KANSAS CITY, Mo. _ Like many University of Kansas basketball fans as the NCAA Tournament was supposed to begin, Cliff Wiley felt disillusioned and deprived: His team, atop the game by virtually every metric, couldn't compete for a national title because the COVID-10 coronavirus pandemic had shut down sports.
So on March 19, the day the tournament was to start in earnest, he was absorbed in a KU-produced version of "One Shining Moment" as he tried to reconcile it all.
"This can't happen," he said in the Missouri Valley Track & Field office in the 18th & Vine District the next day. "But it does happen."
As Wiley knows only too well.
He is one of the few, the proud ... the ethereal: a 1980 U.S. Olympian whose competitive berth was forsaken by the political ploy of then-U.S. President Jimmy Carter.
As the pawns in a gambit both feckless and reckless, you don't know them the way you know many before and after those Games.
"But we're out there," Wiley said, smiling.
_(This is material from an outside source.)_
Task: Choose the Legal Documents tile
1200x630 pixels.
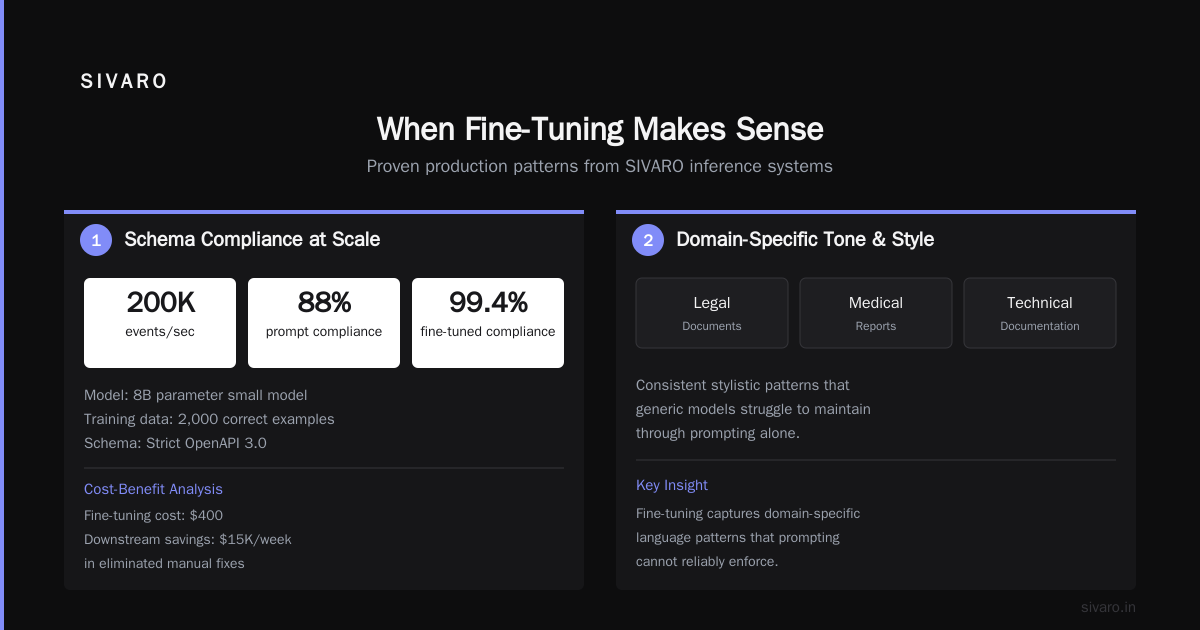Action: pos(712,313)
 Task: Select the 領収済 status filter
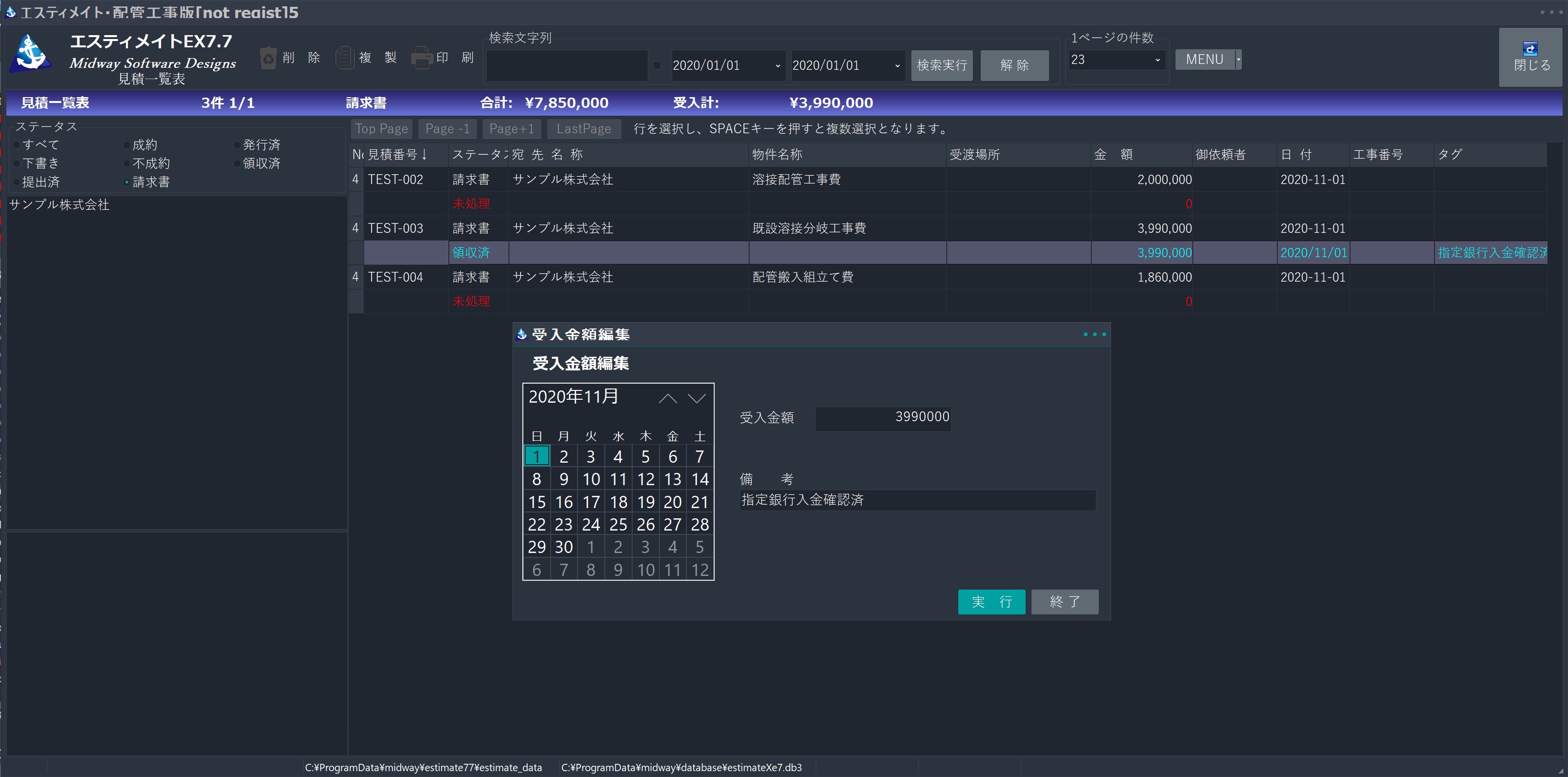click(x=237, y=163)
Forty years ago on April 12, when the USOC announced its acquiescence to Carter, this became a life-long burden to bear or resolve for many of the 466 American athletes who qualified ... including more than 200 who didn't make the 1984 team.
Amid the fallout of the pandemic, despite leading a meaningful life as an attorney, coach and mentor since, the parallels "hit me right away," Wiley said. And it still hurts deeply.
Along the way, though, he's come to some terms with it.
"What's that old saying?" he said. "This too shall pass, you know?"
But not without trying to make sense of it, either.
And that's something perhaps easier done in the current case, as lives are being spared by actions that included postponing the 2020 Tokyo Olympics to next year, than it is when it comes to processing 1980.